# [TRY IT]
Reproduce the entries shown below only from the line with "Screen dimensions: 684x392" down to the line with "Task: Expand the Connections tree node", keeping both end lines and copying each one exactly.

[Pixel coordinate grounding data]
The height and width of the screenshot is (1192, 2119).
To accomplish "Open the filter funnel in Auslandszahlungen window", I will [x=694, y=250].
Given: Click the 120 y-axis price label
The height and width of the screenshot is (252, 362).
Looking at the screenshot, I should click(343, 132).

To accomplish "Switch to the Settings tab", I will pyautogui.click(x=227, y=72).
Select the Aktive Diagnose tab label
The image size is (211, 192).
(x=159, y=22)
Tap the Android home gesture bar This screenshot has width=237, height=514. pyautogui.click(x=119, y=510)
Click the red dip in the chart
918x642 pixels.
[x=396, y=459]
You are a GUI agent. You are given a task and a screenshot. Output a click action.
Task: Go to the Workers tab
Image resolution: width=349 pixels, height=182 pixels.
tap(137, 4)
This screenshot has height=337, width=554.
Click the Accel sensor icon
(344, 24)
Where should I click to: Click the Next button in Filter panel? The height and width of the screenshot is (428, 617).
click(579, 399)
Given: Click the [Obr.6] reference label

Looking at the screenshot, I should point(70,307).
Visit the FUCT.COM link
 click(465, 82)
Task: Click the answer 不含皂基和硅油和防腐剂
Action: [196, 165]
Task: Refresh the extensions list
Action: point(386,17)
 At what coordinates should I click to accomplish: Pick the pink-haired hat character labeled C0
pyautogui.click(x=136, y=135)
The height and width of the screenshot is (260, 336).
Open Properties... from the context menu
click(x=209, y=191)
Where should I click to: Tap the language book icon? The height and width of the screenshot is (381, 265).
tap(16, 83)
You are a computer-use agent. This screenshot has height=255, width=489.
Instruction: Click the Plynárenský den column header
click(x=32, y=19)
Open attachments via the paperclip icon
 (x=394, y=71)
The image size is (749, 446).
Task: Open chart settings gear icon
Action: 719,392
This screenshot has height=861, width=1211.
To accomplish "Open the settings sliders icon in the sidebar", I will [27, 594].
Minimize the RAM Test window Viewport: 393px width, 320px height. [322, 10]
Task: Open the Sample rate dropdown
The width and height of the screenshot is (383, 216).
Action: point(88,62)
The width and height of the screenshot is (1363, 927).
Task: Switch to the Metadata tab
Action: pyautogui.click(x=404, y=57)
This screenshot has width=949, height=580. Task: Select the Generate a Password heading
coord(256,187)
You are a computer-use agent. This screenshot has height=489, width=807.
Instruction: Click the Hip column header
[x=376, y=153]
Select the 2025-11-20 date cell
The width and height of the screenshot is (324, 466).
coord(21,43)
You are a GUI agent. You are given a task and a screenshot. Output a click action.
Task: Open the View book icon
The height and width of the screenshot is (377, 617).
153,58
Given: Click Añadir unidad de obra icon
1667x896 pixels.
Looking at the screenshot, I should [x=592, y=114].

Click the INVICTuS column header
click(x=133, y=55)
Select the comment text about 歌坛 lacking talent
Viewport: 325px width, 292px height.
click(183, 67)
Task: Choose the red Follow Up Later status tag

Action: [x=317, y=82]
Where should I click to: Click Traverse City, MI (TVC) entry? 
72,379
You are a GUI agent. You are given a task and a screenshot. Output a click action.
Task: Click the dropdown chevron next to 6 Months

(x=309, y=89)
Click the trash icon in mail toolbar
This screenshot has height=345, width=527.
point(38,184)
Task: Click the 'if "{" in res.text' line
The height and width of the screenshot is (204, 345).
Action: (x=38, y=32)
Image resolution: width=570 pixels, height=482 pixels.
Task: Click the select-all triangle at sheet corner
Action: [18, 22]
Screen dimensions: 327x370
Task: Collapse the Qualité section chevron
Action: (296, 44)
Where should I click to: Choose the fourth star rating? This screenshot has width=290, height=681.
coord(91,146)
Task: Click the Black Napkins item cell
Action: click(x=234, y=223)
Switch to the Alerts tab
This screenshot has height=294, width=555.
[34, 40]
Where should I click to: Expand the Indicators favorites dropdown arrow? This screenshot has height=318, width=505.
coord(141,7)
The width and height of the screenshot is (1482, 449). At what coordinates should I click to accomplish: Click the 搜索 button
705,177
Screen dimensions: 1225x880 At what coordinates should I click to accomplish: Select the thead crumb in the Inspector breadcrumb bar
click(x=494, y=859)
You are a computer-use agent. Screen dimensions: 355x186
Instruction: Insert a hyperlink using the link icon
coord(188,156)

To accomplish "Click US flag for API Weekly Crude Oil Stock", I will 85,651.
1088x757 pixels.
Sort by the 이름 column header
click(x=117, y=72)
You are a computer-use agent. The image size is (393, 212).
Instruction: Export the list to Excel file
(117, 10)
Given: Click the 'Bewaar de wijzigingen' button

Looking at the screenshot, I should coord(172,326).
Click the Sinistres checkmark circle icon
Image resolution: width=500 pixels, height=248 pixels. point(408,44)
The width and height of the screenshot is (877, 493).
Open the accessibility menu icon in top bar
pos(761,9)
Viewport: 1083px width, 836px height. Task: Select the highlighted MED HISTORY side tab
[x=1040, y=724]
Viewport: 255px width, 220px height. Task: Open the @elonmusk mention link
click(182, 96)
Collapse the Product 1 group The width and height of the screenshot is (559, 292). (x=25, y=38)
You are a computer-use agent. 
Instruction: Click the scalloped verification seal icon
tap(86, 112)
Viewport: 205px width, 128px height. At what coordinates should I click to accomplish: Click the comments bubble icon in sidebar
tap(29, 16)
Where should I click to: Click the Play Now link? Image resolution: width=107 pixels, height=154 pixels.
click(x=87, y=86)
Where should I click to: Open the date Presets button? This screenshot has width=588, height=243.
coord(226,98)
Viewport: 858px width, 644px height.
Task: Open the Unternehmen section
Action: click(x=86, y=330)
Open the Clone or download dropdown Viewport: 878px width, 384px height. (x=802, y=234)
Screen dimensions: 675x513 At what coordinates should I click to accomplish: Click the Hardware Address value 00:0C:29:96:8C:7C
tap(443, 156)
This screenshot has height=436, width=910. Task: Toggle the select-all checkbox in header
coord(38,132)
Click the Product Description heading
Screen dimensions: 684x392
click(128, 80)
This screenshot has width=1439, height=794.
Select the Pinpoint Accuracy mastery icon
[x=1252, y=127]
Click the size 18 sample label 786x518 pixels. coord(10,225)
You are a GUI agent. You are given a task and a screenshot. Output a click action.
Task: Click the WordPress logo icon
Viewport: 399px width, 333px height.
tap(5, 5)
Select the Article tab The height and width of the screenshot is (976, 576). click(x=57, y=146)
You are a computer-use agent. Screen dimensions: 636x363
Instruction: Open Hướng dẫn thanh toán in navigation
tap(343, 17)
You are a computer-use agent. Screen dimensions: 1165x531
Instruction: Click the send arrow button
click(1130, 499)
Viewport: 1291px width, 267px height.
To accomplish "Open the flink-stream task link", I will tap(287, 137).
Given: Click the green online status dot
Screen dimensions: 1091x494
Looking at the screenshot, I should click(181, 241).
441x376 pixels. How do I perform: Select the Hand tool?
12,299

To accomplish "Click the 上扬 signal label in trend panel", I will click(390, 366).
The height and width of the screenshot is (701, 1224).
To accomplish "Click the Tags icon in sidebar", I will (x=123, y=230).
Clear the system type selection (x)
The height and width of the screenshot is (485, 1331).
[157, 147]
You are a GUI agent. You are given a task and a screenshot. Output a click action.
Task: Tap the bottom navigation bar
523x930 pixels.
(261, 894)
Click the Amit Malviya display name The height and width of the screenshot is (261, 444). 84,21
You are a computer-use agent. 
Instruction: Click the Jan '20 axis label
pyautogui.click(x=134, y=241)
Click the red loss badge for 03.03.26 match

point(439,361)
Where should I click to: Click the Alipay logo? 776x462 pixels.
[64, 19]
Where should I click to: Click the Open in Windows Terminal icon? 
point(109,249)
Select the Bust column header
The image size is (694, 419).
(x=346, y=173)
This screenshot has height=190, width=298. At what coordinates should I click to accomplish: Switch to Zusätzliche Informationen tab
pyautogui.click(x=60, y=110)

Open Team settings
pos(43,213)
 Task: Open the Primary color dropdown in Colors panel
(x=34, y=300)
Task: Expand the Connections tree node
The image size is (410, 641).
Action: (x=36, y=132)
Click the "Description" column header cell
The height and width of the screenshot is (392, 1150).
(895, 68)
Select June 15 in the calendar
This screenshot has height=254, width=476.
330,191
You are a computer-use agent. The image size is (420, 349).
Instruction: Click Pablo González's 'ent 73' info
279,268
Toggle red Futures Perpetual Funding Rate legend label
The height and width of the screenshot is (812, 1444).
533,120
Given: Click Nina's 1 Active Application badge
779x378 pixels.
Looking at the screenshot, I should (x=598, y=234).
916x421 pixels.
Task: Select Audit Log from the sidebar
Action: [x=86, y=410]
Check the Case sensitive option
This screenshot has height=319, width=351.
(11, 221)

# [ANSWER AREA]
Screen dimensions: 684x392
click(128, 80)
This screenshot has width=1439, height=794.
Select the Pinpoint Accuracy mastery icon
[x=1252, y=127]
Click the size 18 sample label 786x518 pixels. coord(10,225)
You are a GUI agent. You are given a task and a screenshot. Output a click action.
Task: Click the WordPress logo icon
Viewport: 399px width, 333px height.
tap(5, 5)
Select the Article tab The height and width of the screenshot is (976, 576). click(x=57, y=146)
You are a computer-use agent. Screen dimensions: 636x363
Instruction: Open Hướng dẫn thanh toán in navigation
tap(343, 17)
You are a computer-use agent. Screen dimensions: 1165x531
Instruction: Click the send arrow button
click(1130, 499)
Viewport: 1291px width, 267px height.
To accomplish "Open the flink-stream task link", I will tap(287, 137).
Given: Click the green online status dot
Screen dimensions: 1091x494
Looking at the screenshot, I should click(181, 241).
441x376 pixels. How do I perform: Select the Hand tool?
12,299

To accomplish "Click the 上扬 signal label in trend panel", I will click(390, 366).
The height and width of the screenshot is (701, 1224).
To accomplish "Click the Tags icon in sidebar", I will (x=123, y=230).
Clear the system type selection (x)
The height and width of the screenshot is (485, 1331).
[157, 147]
You are a GUI agent. You are given a task and a screenshot. Output a click action.
Task: Tap the bottom navigation bar
523x930 pixels.
(261, 894)
Click the Amit Malviya display name The height and width of the screenshot is (261, 444). 84,21
You are a computer-use agent. 
Instruction: Click the Jan '20 axis label
pyautogui.click(x=134, y=241)
Click the red loss badge for 03.03.26 match

point(439,361)
Where should I click to: Click the Alipay logo? 776x462 pixels.
[64, 19]
Where should I click to: Click the Open in Windows Terminal icon? 
point(109,249)
Select the Bust column header
The image size is (694, 419).
(x=346, y=173)
This screenshot has height=190, width=298. At what coordinates should I click to accomplish: Switch to Zusätzliche Informationen tab
pyautogui.click(x=60, y=110)

Open Team settings
pos(43,213)
 Task: Open the Primary color dropdown in Colors panel
(x=34, y=300)
Task: Expand the Connections tree node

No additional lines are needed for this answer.